先輩の高村から聞く所によると、かなりの人数の看護婦が当直時に空き部屋を利用してオナニーを楽しんでいるという事だった。

そんな安心感から、亜美は以前のように深夜の風呂場でコソコソとクリトリスを弄るのではなく、堂々とオナニーができるようになったのだった。

ベッドの上に横たわる亜美は、ポーチから出したバイブをゆっくりとシゴいてみた。
(松尾さんのほうが大っきいかしら・・・・)
あの時の松尾のペニスをそうした時のように、片手でバイブをギュッギュッと握りながら、亜美は松尾のペニスとバイブとを比べていた。

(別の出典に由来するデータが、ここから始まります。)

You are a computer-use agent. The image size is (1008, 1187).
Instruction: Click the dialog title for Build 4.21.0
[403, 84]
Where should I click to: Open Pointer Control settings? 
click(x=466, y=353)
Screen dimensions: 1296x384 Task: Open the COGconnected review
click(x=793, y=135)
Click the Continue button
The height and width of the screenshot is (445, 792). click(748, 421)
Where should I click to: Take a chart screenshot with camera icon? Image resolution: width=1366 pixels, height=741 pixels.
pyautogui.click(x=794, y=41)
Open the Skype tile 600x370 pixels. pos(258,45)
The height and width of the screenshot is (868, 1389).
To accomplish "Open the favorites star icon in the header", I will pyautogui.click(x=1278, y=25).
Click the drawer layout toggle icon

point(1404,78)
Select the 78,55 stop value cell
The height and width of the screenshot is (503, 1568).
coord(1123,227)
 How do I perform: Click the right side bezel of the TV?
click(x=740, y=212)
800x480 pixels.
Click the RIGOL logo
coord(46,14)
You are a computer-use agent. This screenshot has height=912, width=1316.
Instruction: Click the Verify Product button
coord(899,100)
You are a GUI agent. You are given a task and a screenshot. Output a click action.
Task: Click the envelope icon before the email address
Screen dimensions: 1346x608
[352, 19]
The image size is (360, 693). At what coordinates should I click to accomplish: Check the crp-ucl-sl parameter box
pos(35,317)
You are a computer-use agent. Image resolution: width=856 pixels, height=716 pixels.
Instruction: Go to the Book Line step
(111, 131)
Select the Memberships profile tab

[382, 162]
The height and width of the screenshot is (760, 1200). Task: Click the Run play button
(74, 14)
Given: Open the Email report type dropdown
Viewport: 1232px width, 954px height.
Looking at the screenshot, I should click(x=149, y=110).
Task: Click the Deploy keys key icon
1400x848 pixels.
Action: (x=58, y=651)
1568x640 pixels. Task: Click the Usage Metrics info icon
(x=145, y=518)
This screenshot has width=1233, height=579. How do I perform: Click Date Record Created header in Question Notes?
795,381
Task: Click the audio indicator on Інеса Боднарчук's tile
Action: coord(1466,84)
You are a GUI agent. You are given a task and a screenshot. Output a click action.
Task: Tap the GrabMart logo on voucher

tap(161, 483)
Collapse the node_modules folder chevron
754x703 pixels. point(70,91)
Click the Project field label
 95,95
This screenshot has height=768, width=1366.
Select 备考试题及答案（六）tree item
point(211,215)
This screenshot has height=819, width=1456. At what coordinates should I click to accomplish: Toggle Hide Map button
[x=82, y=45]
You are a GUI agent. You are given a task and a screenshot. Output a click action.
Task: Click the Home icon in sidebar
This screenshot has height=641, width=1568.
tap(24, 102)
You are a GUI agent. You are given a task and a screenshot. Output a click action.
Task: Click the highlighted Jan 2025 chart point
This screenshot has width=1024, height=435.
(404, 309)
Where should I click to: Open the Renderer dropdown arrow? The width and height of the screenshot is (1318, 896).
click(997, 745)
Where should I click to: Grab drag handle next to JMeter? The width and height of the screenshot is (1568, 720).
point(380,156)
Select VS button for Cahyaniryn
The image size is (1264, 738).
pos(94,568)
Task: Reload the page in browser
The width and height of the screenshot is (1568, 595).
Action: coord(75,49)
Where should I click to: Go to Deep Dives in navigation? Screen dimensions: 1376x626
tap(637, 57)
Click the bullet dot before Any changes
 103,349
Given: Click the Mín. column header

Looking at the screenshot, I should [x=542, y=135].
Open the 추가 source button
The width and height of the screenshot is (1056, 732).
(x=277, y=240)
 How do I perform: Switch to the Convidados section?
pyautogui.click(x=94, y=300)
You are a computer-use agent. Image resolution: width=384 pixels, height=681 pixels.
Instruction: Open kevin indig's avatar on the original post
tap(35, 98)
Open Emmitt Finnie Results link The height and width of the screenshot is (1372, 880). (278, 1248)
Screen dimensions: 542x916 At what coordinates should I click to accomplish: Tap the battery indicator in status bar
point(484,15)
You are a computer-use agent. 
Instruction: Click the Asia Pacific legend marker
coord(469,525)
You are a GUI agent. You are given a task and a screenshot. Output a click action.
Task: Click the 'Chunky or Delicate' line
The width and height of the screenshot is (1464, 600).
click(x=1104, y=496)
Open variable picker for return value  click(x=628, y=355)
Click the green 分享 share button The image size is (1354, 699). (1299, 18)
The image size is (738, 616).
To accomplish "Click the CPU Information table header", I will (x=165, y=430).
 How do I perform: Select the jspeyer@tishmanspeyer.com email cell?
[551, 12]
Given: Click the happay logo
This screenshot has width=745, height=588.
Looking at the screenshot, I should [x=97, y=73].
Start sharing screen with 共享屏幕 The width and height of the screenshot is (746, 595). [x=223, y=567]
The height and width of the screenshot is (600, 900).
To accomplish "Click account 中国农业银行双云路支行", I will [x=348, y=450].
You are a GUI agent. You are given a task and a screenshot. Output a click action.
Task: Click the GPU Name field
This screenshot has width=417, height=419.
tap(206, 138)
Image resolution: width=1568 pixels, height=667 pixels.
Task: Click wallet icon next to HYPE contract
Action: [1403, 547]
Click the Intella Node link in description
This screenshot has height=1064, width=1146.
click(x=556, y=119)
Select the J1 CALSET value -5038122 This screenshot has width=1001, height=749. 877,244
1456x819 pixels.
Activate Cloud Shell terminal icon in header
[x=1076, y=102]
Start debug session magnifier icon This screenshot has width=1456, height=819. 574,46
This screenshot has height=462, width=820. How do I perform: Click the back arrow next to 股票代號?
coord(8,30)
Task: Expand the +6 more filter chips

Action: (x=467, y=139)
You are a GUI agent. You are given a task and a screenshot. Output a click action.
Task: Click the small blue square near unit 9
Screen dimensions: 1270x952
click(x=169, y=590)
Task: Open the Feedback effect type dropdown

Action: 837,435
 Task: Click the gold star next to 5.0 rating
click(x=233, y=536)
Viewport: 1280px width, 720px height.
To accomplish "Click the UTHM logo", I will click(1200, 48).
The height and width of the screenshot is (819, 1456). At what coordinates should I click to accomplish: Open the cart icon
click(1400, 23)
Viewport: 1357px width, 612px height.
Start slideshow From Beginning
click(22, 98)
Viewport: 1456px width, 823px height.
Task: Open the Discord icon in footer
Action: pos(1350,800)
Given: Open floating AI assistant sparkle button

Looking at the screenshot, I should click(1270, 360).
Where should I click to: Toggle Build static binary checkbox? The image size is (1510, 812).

亜美はクリトリスを弄りながら、その黒いバイブを口の中に入れた。
(松尾さん・・・・)
松尾の名前を唱えると、あの勃起した松尾のペニスが生々しく亜美の脳裏に浮かんで来る。
(あの時あそこでもしアレを舐めていたら・・・松尾さんは私の口の中にあの白い精液を・・・)
亜美は口の中でピュッピュッと飛び出す精液の感触を思い出していた。
あの苦さは苦手だったが、しかし口の中でペニスがピクピクと動きながら精液を発射する瞬間は、なんとも言えない興奮が亜美を襲う。
そんな快感を亜美に教えたのが、高校時代に付き合っていた元彼だった。亜美の元彼は必ずと言っていいほど射精は口の中でする男だった。セックスをしている時でも、イク瞬間には亜美自身の汁でドロドロに濡れたペニスを無理矢理亜美の口の中に押し込む為、亜美は自分の愛液も同時に味わうという不思議な体験をしていたのだった。
そんな元彼に調教された亜美は、その男と別れた後、他の男とセックスをする時も口の中で射精をしてもらわなければ満足しない女になっていたのだった。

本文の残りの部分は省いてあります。